3D-Printed Footbridge in Paris
Image Courtesy: Lavigne & Cheron Architects

This landmark step in 3D structural concrete printing marks the construction sector’s entry into the era of industrialization 4.0.

The project has been awarded to a consortium of Freyssinet/ Lavigne & Cheron Architects/ Quadric/ XtreeE/ LafargeHolcim, which will design and build the 40-meter pedestrian footbridge whose deck will be entirely made of 3D-printed structural concrete.

The 3D printing technology developed by XtreeE focuses on designing concrete structures that are more durable, sophisticated, and promote sustainable development.

The technology is gaining popularity due to a greater emphasis on freedom of design, along with a significant reduction in the materials used; and lower cost, with a target for a 60% reduction in concrete consumption than conventional structures.
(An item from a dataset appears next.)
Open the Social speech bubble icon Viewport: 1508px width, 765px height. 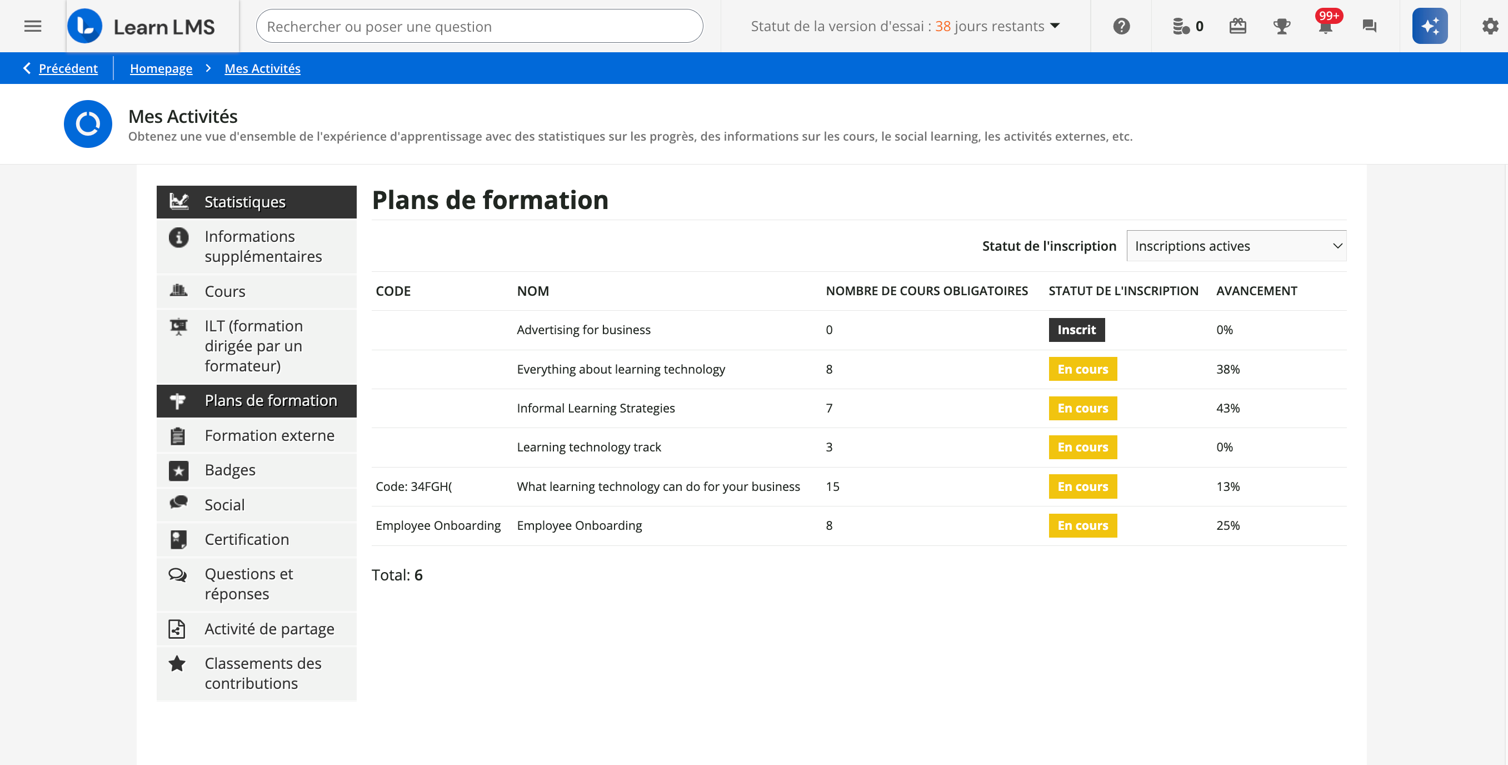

3D-Printed Footbridge in Paris
Image Courtesy: Lavigne & Cheron Architects

Apart from the digital design of the structure, the footbridge components will be manufactured in industrial conditions and will be assembled on site to bring in agility and frugality into the project. This will ensure less transport, elimination for formwork, and greater freedom of form for architects.

This project takes the evolution of additive manufacturing to a higher level. The number of such projects has kept growing in the last couple of years—it all began with the first 3D printed bridge, which opened in Amsterdam in 2017. The technology is about to flourish in the coming years, with Dubai already planning to 3D print 25% of the city’s structures by 2030.